Potential mechanisms

Age and disease-associated arterial stiffening are due to a combination of altered vascular wall structure and altered vascular function due to modified autonomic and local vasodilator/vasoconstrictor activity.28 The main structural contributors to increased arterial stiffness are increased collagen concentration (normal aging),29 non-enzymatic glycation resulting in the formation of collagen crosslinks30 (normal aging and diabetes) and vascular smooth muscle hypertrophy31 (hypertension). Of these structural changes, it has been theorized that non-enzymatic glycation would be the most responsive to aerobic exercise, through pulsatile stretching and breaking of collagen crosslinks.30 Breaking down of the diabetes-associated collagen crosslinks, as well as short-term aerobic training-induced improvements in sympathetic tone32 and increase in nitric-oxide induced vasodilatory activity33 could all potentially explain the short-term reductions in arterial stiffness seen in this study. The fact that we were unable to demonstrate any training-induced improvements in fasting blood glucose, blood pressure and lipid levels might be one explanation for the training-resistant nature of arterial stiffness in our high-risk subjects over the longer term.

Clinical implications

In persons with diabetes, previous research has strongly established the relationship between vascular stiffness and cardiovascular mortality.34 Our study population consisted of older subjects with T2DM complicated by co-morbid hypertension, and hyperlipidemia, putting them at very high risk for arterial stiffness and the consequent cardiovascular risks associated with this condition. Although aerobic exercise has numerous well-established benefits in older adults35 our findings suggest that in the longer term, arterial stiffness in a high-risk population is resistant to aerobic training. This suggests that with respect to vascular compliance, the timely prescription of aerobic training to prevent hypertension, diabetes and high cholesterol might impact vascular health more than starting aerobic training once patients are already at high cardiometabolic risk.

Limitations

Since our exercise intervention was only 6 months in duration, it is possible that an even longer intervention might have successfully reduced arterial stiffness. There were trends for a reduction in weight, SBP and fasting blood glucose that might have eventually resulted in a decline in arterial stiffness if the intervention had been continued for longer than 6 months.

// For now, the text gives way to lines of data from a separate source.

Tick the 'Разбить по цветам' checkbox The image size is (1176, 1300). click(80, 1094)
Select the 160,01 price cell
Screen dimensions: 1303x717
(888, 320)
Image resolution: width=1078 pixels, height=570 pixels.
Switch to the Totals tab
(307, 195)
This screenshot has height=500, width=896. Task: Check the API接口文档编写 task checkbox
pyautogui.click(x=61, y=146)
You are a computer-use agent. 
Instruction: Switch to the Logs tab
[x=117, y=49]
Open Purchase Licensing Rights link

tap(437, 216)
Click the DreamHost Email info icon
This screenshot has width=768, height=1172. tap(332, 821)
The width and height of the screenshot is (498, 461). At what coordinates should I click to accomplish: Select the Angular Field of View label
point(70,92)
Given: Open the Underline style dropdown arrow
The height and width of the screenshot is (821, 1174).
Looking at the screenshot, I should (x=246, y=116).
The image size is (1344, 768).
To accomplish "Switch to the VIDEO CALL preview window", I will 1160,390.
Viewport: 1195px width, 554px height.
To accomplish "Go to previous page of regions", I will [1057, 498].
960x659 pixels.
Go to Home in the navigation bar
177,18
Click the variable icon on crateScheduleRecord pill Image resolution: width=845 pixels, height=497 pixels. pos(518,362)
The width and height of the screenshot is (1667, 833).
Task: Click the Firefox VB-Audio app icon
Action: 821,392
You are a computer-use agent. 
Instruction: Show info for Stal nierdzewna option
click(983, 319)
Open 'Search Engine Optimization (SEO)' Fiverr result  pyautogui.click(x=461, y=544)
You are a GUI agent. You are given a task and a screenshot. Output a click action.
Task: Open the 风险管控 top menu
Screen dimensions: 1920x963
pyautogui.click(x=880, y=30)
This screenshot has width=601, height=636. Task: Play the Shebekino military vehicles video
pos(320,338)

Further research is needed to determine the pathophysiological mechanism for the short-term reduction in radial and femoral PWV with aerobic exercise in our population. Our study was unable to detect any significant training effect on weight, body mass index, waist circumference or fasting blood glucose but this is consistent with the other aerobic training literature in older adults with cardiovascular risk factors.36, 37 Since our exercise intervention was completed by a relatively small sample size, the benefits of aerobic training on arterial stiffness need to be confirmed by larger studies. It is also possible that the active control group (NA group) had some degree of aerobic training since it is impossible to completely separate strength from aerobic training, although there was no significant difference in the response of VO2max to training between the aerobic and non-aerobic groups. It is also possible that a mild strength training effect in the NA group might have skewed the results, but this is unlikely given that the intervention only involved an exercise ball and very light weights that were not progressed. Although all subjects had to be non-smokers for at least 5 years, we do not have data on lifetime smoking habits. There might have been some selection bias toward healthier subjects, since all of our subjects were recruited from newspaper advertisements.

Summary

The present study demonstrated that aerobic exercise has no long-term impact on arterial stiffness in older adults with multiple cardiometabolic risk factors.